**Problem to work on**
Using the records below, find every line that includes "computer" and copy it.

[Data supplied]

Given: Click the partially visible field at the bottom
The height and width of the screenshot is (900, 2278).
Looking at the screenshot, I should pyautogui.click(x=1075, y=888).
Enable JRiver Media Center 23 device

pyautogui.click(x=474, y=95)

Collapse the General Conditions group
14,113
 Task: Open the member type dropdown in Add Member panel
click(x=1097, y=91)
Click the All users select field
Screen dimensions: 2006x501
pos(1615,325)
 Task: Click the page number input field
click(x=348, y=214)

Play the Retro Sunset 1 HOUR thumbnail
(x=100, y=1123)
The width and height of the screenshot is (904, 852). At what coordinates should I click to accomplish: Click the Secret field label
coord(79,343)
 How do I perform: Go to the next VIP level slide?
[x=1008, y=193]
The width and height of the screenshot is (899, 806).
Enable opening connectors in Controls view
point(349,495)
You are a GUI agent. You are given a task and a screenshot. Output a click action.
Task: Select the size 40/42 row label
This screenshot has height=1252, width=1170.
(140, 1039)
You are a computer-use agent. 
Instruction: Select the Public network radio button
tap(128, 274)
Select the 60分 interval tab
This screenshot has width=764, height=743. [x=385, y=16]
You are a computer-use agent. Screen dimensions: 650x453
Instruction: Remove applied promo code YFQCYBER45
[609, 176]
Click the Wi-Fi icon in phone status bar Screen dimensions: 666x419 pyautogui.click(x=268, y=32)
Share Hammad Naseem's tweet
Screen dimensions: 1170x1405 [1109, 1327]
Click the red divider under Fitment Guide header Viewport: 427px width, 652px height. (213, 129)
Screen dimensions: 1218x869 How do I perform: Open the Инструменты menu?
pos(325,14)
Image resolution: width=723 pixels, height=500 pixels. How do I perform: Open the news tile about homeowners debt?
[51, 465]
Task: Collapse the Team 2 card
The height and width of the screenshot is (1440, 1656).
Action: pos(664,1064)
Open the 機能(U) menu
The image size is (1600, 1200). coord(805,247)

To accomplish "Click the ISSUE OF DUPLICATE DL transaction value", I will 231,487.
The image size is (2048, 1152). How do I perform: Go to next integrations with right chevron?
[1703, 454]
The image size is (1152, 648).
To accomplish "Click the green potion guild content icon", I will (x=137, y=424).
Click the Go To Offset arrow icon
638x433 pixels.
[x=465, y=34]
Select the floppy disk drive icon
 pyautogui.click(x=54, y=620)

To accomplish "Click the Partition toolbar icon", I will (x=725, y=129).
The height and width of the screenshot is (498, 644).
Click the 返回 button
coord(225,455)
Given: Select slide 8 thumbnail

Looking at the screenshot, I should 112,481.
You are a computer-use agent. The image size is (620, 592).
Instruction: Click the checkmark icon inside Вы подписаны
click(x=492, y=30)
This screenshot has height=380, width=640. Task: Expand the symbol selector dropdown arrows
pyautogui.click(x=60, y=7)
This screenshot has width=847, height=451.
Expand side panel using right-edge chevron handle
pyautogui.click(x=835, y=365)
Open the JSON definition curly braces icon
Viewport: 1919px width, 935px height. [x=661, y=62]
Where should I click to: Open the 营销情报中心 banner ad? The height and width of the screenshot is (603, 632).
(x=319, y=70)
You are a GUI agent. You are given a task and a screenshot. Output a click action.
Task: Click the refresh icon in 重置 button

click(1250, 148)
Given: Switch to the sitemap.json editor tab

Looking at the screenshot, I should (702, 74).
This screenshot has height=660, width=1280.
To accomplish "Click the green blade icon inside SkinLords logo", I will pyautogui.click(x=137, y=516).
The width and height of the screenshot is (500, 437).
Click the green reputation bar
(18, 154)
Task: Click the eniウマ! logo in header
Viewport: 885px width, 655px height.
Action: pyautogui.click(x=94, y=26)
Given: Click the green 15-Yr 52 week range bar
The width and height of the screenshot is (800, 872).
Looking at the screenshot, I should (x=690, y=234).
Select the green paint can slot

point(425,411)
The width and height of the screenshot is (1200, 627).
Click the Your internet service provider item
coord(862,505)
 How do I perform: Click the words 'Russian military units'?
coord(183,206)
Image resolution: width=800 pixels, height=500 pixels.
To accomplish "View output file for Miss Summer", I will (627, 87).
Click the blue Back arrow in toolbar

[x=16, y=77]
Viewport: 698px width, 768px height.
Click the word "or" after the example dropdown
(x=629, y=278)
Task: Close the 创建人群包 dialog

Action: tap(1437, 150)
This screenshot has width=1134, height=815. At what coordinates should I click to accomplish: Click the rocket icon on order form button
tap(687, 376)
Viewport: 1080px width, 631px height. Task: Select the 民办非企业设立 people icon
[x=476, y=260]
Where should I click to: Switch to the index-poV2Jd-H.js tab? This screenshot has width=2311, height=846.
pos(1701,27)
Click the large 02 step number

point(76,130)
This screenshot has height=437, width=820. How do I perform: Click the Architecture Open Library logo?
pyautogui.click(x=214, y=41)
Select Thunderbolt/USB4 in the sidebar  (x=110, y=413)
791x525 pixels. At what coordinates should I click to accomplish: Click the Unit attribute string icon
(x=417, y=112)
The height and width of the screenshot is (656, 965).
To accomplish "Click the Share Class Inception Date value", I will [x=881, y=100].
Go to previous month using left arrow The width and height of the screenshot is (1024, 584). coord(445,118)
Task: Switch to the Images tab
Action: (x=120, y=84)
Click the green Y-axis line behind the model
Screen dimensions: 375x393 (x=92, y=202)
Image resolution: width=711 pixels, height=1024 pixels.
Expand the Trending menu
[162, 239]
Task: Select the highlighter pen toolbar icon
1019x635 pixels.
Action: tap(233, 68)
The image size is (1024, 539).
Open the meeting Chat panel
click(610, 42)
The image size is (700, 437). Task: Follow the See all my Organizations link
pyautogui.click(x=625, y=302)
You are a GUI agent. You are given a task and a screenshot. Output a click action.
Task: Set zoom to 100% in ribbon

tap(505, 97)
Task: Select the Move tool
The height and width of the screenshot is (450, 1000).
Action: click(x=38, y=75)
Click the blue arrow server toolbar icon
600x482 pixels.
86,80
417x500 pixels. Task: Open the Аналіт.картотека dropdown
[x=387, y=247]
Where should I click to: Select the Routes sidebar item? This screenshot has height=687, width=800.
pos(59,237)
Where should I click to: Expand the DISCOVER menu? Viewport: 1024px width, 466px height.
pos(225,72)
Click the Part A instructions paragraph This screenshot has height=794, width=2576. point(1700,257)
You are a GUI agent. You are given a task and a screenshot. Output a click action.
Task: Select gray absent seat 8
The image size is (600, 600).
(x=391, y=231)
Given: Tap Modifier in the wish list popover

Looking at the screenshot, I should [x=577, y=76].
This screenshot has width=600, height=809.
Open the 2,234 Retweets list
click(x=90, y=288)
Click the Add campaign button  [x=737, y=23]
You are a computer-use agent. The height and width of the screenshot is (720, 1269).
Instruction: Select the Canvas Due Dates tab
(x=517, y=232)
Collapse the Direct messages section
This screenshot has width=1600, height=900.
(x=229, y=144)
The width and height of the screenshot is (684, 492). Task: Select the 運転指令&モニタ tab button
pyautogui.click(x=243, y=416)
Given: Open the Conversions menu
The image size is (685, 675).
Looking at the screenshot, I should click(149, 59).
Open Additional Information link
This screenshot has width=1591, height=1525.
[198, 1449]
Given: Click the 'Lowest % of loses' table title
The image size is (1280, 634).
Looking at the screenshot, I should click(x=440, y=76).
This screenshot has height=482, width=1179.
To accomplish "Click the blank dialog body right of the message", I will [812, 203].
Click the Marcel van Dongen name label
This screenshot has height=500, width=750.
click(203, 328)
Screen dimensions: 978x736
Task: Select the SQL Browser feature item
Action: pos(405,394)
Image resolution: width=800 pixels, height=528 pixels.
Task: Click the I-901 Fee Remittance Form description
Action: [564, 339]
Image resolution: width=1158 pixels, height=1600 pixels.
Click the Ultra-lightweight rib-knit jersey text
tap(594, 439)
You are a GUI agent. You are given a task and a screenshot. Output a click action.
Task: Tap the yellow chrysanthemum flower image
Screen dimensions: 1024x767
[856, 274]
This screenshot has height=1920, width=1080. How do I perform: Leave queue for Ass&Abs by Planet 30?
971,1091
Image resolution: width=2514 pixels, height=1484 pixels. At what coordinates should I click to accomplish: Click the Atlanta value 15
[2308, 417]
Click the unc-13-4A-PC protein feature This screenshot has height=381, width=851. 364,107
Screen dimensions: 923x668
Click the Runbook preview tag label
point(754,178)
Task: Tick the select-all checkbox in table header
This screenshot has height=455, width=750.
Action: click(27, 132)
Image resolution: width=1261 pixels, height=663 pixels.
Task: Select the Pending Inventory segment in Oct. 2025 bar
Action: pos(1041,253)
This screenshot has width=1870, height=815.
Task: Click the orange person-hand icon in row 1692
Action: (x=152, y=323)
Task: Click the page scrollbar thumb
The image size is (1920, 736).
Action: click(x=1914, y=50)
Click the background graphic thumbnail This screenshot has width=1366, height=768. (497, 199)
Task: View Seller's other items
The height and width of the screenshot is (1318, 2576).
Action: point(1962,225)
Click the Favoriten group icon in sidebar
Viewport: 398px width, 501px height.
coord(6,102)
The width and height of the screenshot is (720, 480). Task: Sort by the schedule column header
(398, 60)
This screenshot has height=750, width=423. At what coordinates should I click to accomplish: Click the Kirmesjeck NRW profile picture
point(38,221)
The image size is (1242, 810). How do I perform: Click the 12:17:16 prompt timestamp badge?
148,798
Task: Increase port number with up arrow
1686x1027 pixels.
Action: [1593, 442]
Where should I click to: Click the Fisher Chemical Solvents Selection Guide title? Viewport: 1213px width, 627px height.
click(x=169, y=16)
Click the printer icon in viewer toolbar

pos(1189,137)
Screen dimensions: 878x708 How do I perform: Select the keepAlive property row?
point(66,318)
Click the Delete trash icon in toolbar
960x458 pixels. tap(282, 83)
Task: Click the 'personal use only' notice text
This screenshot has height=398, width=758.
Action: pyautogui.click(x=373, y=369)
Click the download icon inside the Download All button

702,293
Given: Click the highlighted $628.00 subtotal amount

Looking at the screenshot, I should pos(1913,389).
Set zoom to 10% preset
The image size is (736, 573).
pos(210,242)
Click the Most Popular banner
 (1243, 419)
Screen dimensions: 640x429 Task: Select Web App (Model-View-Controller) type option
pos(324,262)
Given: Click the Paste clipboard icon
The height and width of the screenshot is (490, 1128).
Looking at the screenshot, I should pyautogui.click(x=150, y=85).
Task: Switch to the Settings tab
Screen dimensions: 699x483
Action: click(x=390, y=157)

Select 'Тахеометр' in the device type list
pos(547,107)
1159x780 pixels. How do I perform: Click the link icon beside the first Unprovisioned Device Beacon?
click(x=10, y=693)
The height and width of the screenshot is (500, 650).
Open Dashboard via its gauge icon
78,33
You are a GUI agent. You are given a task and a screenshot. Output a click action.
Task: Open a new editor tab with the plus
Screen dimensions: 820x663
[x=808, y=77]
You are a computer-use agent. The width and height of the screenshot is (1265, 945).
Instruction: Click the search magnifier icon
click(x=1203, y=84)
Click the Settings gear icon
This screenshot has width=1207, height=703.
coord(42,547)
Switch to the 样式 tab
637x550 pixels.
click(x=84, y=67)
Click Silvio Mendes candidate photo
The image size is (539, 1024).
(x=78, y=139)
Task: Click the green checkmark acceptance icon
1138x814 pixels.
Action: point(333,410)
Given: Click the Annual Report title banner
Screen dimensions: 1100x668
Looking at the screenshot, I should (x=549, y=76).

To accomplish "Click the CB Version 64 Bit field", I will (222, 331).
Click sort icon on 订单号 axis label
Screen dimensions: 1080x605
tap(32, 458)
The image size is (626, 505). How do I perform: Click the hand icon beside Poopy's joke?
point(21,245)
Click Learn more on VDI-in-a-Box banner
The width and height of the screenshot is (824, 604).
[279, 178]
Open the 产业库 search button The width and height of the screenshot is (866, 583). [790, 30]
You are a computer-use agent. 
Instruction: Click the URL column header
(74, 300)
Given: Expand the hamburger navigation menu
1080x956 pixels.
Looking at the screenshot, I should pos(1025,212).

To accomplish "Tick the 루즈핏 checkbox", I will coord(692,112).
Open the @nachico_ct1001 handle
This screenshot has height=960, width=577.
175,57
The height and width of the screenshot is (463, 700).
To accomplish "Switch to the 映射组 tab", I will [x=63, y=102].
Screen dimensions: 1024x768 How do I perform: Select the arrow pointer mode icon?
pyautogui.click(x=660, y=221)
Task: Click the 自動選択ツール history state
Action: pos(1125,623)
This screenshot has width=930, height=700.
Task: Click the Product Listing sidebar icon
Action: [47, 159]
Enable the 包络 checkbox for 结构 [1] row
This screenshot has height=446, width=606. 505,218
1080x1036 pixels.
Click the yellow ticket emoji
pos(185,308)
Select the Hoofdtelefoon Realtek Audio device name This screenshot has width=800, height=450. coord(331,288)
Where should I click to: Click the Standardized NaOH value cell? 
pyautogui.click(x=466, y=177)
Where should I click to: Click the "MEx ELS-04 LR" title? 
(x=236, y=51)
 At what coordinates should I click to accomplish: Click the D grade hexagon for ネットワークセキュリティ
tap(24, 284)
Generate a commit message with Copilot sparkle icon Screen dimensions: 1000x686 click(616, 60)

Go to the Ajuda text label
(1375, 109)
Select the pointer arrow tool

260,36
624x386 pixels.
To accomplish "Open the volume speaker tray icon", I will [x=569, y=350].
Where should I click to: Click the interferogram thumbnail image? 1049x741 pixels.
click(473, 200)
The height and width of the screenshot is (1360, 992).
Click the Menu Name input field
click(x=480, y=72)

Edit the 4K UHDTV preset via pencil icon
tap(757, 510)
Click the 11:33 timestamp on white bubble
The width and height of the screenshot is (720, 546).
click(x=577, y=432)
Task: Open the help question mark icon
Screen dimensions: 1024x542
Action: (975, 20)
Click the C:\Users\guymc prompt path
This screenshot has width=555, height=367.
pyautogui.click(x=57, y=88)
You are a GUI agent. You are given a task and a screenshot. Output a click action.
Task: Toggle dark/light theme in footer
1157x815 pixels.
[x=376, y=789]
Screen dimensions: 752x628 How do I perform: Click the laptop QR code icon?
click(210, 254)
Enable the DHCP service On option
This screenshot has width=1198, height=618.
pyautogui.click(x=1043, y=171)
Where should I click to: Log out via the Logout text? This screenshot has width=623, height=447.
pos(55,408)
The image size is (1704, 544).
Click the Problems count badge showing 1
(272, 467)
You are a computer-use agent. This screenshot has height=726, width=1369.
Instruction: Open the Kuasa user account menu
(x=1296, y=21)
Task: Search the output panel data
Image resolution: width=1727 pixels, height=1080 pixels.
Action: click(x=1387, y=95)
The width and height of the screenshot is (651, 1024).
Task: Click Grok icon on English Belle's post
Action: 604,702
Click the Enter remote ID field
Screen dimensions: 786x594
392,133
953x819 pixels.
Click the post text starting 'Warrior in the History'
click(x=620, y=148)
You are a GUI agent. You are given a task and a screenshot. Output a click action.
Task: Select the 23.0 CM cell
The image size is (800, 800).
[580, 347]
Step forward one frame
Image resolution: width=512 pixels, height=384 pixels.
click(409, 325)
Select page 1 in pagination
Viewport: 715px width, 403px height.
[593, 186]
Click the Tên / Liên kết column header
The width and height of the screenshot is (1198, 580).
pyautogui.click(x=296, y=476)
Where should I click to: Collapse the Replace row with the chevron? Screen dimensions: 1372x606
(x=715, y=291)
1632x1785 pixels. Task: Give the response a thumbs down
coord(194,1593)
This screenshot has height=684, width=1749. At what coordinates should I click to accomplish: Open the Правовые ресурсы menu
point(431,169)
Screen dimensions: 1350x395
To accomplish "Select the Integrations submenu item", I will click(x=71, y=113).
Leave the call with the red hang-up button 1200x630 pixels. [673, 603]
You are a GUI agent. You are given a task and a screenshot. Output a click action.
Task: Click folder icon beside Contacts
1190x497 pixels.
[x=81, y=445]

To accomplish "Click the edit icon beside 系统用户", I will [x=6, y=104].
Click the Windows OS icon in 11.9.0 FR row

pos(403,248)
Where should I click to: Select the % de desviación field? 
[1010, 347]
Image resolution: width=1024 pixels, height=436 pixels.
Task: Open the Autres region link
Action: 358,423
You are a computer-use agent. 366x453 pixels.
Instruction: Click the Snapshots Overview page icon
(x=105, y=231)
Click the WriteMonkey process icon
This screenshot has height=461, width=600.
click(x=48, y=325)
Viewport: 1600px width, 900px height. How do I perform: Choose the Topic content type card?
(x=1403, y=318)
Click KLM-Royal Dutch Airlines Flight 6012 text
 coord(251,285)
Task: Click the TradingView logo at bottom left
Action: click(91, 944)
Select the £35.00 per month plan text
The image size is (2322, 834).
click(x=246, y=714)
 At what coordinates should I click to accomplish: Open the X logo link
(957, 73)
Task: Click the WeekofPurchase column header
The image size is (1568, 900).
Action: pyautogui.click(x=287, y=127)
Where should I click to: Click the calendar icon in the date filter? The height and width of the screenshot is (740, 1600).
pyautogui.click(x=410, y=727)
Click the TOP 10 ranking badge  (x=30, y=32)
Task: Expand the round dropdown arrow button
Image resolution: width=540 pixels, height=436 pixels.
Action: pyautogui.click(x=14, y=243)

[/Data supplied]

**Result of the exercise**
You are a computer-use agent. 
You are a computer-use agent. Screen dimensions: 650x453
You are a computer-use agent. The image size is (620, 592).
You are a computer-use agent. The height and width of the screenshot is (720, 1269).
You are a computer-use agent. The width and height of the screenshot is (1265, 945).
You are a computer-use agent. 
You are a computer-use agent. This screenshot has height=726, width=1369.
You are a computer-use agent. 366x453 pixels.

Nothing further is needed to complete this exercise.